Media gadfly and notorious second-guesser Jeff White charged this week that I never liked Minter or Bannister, but that’s not entirely true. I didn’t like the way that Minter shot every time he touched the ball and I never thought that Bannister was starting material, but they both could have helped this Virginia team in smaller doses.

Almost surely, White would remind me that Forbes only left UVa in the fall of 2005 because he was academically ineligible, but I’ve always felt that somebody dropped the ball by not staying on top of Forbes during the transition from Gillen to Leitao in the summer of 2005.

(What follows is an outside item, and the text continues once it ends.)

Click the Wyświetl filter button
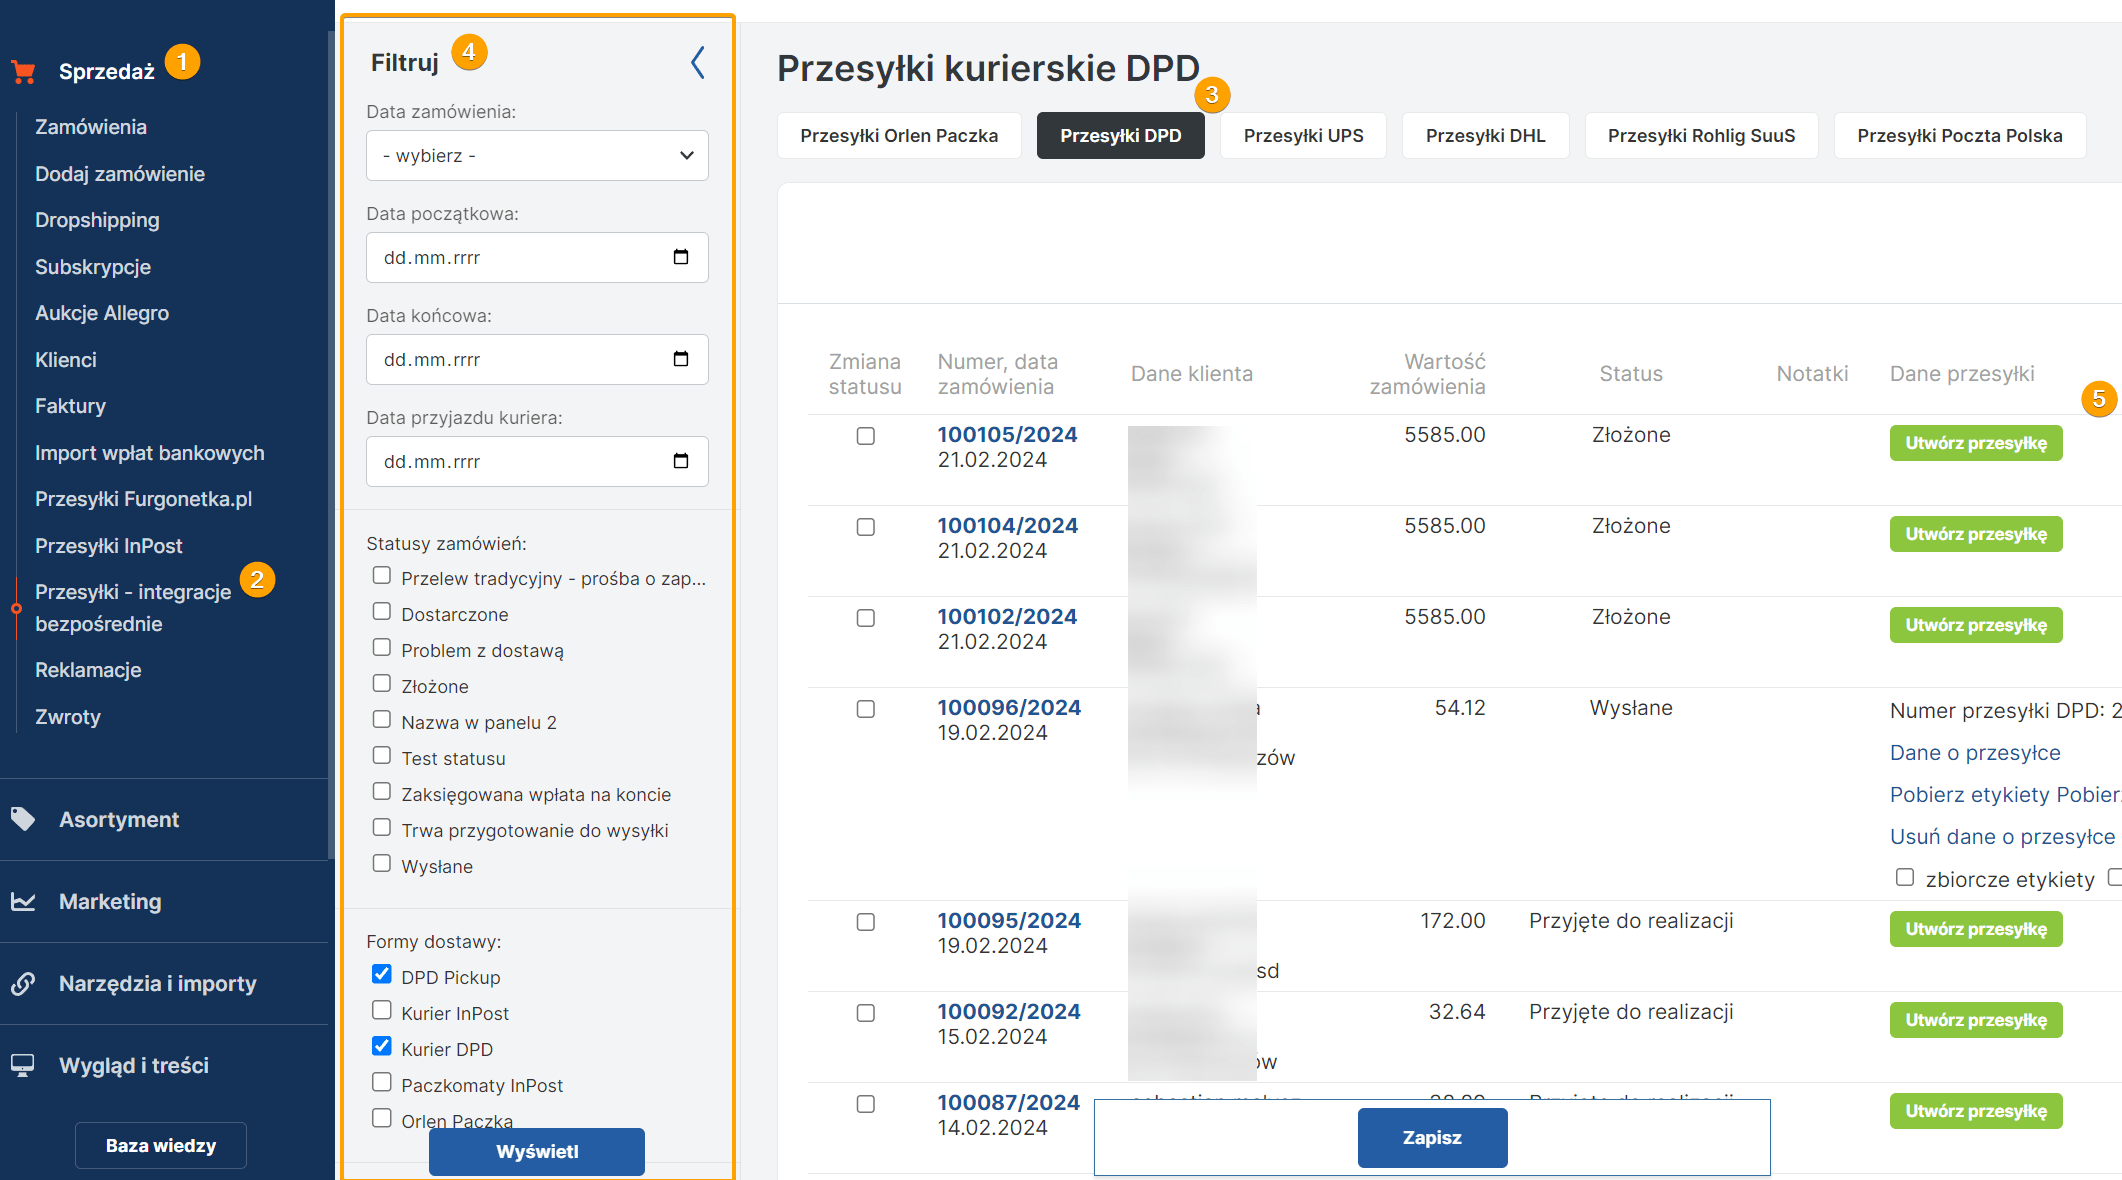Viewport: 2122px width, 1180px height. click(537, 1151)
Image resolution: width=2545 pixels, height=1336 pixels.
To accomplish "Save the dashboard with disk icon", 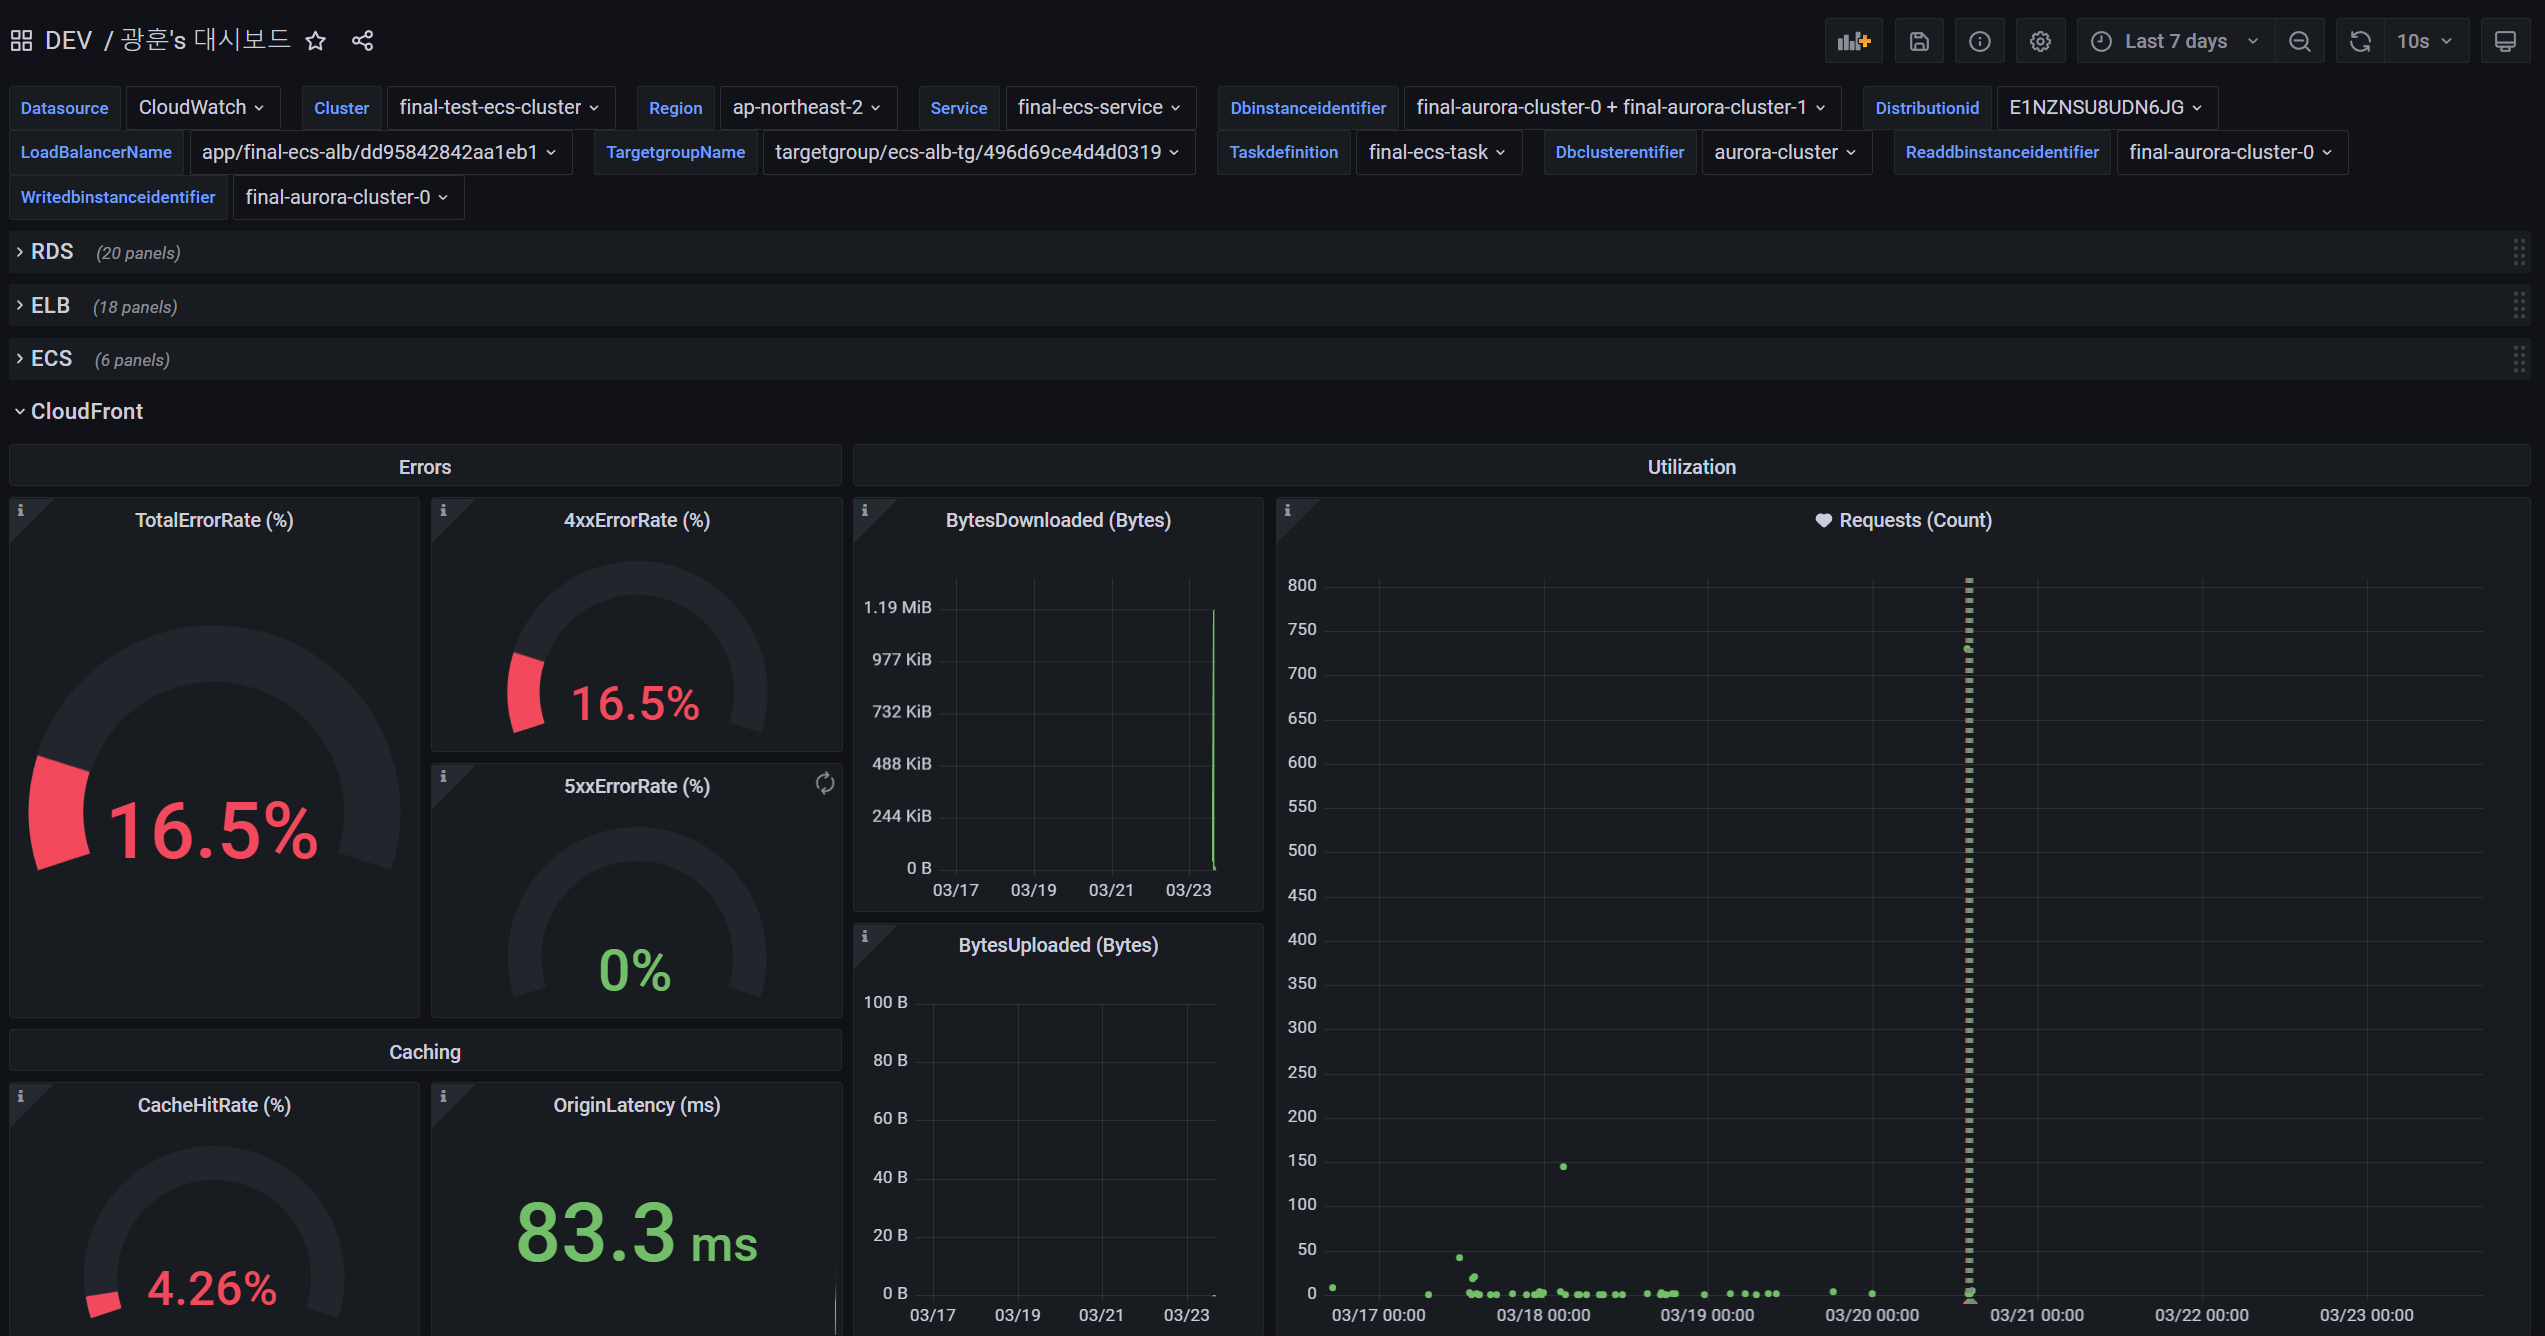I will pyautogui.click(x=1918, y=41).
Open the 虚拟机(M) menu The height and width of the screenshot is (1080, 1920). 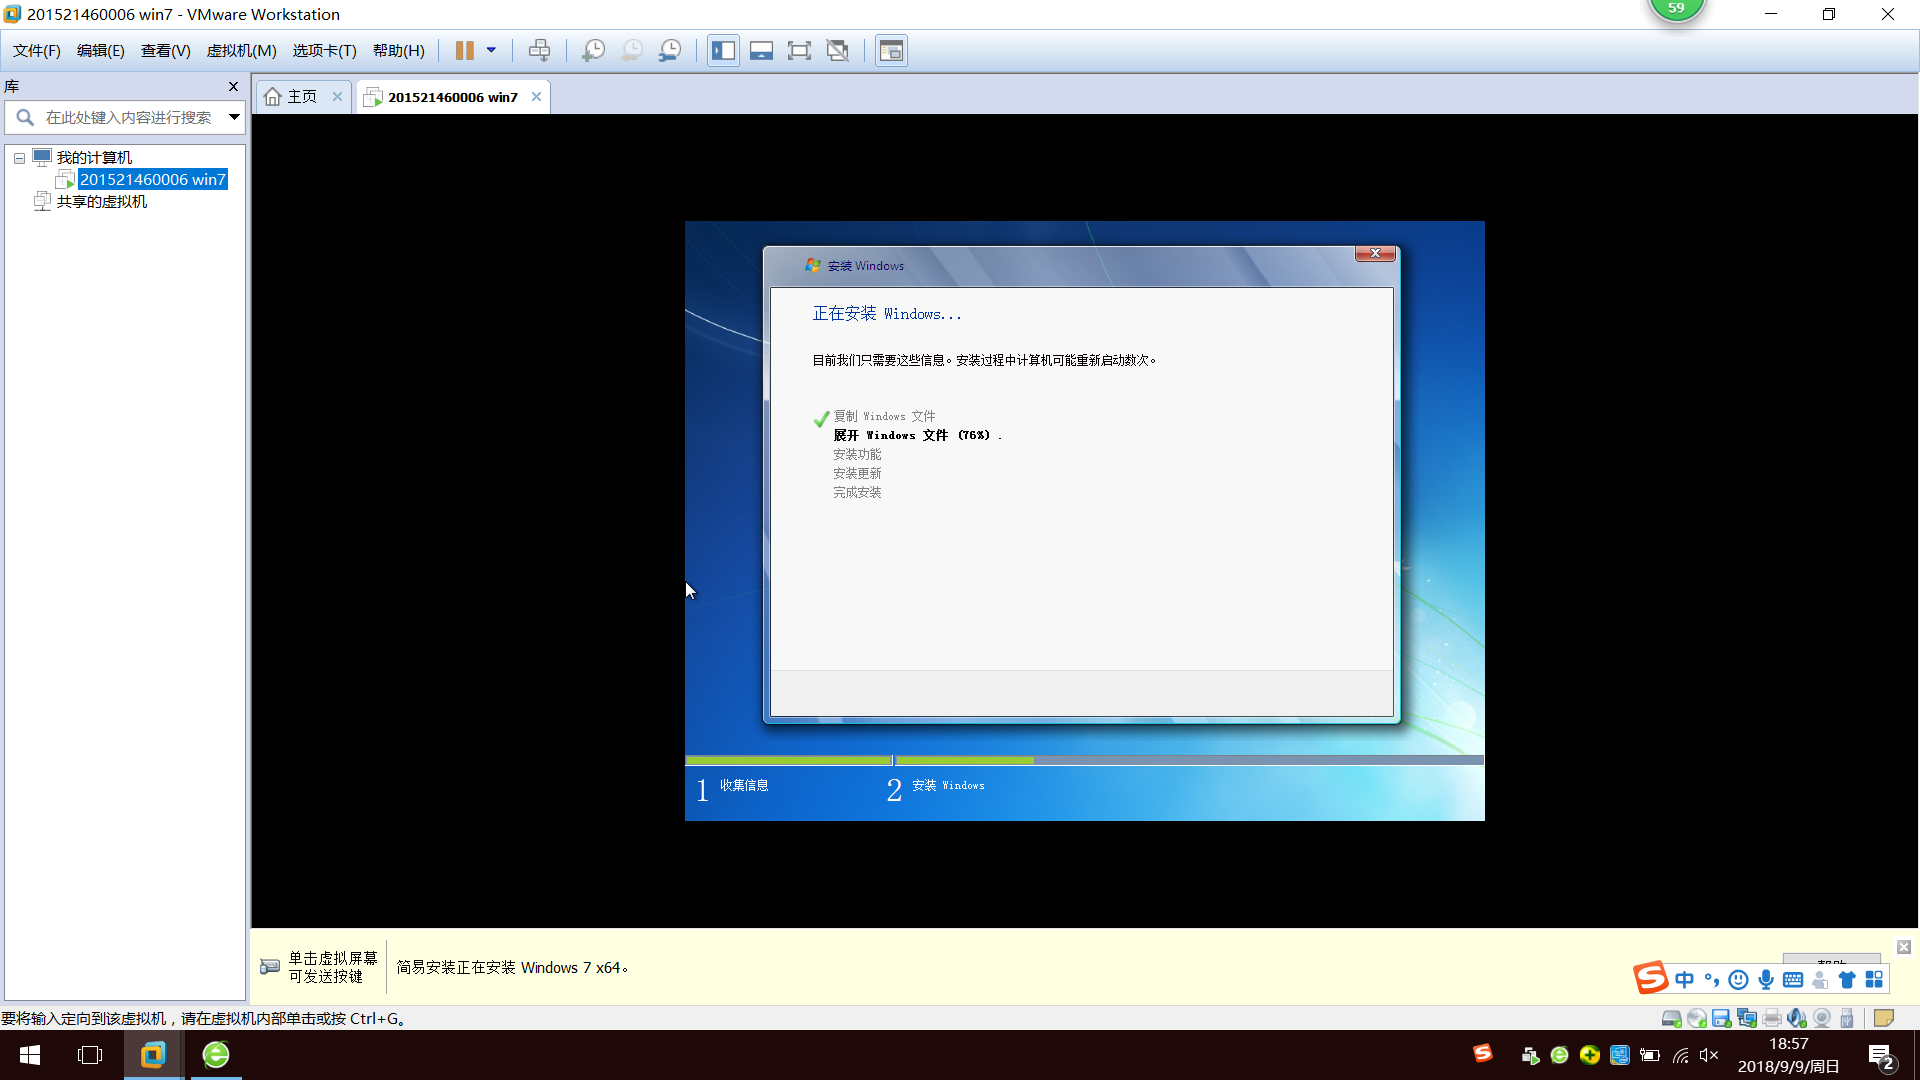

Forbes has started 10 of 11 games for UMass (9-2) and is playing more than 30 minutes per game. He is third on the team in scoring (11.5) and third in rebounding (5.3).

Forbes has some of the same drawbacks he always had – a low shooting percentage (37.8) and a bad assist-turnover ratio (35-31) – but I thought he might have helped the Cavaliers get the 2-3 wins they needed for an NCAA Tournament bid last year and he might be helping them now.

The only current player whose size and ability to attack the basket resembles Forbes’ is injured freshman Solomon Tat, but that’s another story.

To me, it all comes back to the recent trend of Division I coaches to recruit over players, taking commitments that clearly would place them over the 13-scholarship limit. Understood in that concept is the reality of players transferring, becoming academically or otherwise disappearing (Sam Warren), but sometimes the best answer to a problem is sitting on your own bench.